Old school funk and soul dance party

Friday, July 28, 8 p.m. – 12 a.m.

18 Label St.

18label.com, montclairjazzfestival.org
973-744-22743

By GWEN OREL
orel@montclairlocal.news

The spirit of James Brown will hover over one of the first events in the ramp-up to the Montclair Jazz Festival on Aug. 12 is the Old School Funk + Soul party spun by DJ Brother Mister, aka Jazz House Kids’ Artistic Director Christian McBride. The party will take place on Label Street (not far from the Walnut Street train station) on Friday, July 28. We caught up with McBride to talk to him about “DJ Brother Mister,” vinyl, and the goodness of soul.

Montclair Local: Talk to me about the name.
McBride: “Brother Mister” is a prefix that James Brown used when he really got to know you well. He called everyone “mister” no matter how well he knew you. You were always “Mr. parker, Mr. Jackson.” In those rare moments of just being with his guard down, informal, he would call you “Brother Mister.”

When I got to work with Mr. Brown he called me that one time.

I’ll never forget it. That let me know he felt really comfortable with me.

Montclair Local: How long have you been doing this?
McBride: For about three years. I started DJ-ing seriously in 2014, mostly because I went to Tipitina’s in New Orleans to play a big birthday bash for DJ Soul Sister, a number one DJ in all of New Orleans.

She had a James Brown-themed birthday party. They’d put together an all-star band that I played in. Leading up to our set she spun her usual DJ set.

I’d never seen anybody in like 20 years do a whole DJ set only on vinyl. She had everybody dancing and screaming. She was doing all this creative stuff, just mixing tracks together. There was no digital. No nothing. it was straight vinyl.

My assistant at the time had a lot of ins to some clubs in Brooklyn.

I got a gig in a club called Spike Hill in Williamsburg. I put out not a whole lot of press. I wanted to not make a fool of myself, get it under my feet. The word got out and next thing I know The Roots showed up, my homies from Philly. A bunch of musician friends Everybody showed up.

DJ Soul Sister flew in.

Montclair Local: Why is vinyl having a resurgence?
McBride: With vinyl you have to pay attention. You don’t have the option to walk around and work out or jog or get on public transportation and not pay attention to what you are listening to. When you’re listening to a record you really pay attention. Frankly I think it sounds better.

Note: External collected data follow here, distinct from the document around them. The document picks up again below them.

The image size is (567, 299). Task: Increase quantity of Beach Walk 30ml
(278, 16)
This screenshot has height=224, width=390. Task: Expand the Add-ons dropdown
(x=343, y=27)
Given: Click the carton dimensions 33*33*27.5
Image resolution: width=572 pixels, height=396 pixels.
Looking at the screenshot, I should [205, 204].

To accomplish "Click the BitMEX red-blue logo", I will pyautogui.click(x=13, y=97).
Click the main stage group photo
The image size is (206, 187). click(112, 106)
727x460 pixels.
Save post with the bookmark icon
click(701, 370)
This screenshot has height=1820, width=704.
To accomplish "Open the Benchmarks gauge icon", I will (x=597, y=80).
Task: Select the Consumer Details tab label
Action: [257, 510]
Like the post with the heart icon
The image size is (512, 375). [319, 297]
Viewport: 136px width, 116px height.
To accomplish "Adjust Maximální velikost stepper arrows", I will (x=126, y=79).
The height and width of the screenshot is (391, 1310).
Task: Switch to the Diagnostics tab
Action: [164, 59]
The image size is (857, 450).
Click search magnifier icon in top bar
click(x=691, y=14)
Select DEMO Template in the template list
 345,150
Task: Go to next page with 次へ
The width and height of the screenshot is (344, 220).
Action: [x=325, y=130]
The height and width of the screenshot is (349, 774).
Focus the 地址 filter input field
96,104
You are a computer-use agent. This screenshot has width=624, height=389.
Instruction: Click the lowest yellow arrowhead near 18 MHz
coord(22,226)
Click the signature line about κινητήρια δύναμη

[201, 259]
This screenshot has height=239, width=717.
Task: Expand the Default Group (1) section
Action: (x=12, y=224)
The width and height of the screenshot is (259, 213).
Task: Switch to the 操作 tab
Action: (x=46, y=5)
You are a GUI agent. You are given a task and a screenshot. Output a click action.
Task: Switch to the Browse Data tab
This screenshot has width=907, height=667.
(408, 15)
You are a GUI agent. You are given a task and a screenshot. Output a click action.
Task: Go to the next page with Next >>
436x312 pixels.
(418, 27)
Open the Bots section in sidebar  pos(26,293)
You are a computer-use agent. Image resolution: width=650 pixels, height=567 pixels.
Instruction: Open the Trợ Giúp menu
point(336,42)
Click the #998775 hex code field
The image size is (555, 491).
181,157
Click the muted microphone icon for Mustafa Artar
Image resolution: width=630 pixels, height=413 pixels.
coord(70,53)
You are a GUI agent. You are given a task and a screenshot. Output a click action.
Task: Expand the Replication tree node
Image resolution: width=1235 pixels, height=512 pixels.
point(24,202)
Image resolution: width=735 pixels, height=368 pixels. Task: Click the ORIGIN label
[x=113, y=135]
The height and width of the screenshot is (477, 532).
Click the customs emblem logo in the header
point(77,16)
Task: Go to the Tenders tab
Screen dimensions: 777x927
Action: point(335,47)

Montclair Local: Analog vinyl, not digital pressed on vinyl.
McBride: Exactly. And there’s cover art, and label logos. There are always a lot of stories inside the story.

Montclair Local: Why soul and funk?
McBride: Because when soul music was at its peak it was on vinyl. It sounds better on vinyl.

I think people really can appreciate it. The thing about dance music, you think of music played by musicians playing instruments, as opposed to programs and studio wizardry I have no problem with studio wizardry. There are genius producers and artists, who maximized the creativeness of that Somebody like Prince. He also played an instrument. He didn’t have to go digital to get down.

There was a sweet spot in dance music from 1966 to 1986. I don’t care what your culture is, what you are into.

Dance music from that period will make you get up.

Montclair Local: Give me an example?
McBride: James Brown. It begins and ends pretty much with James Brown.
No one on the planet made more people dance worldwide.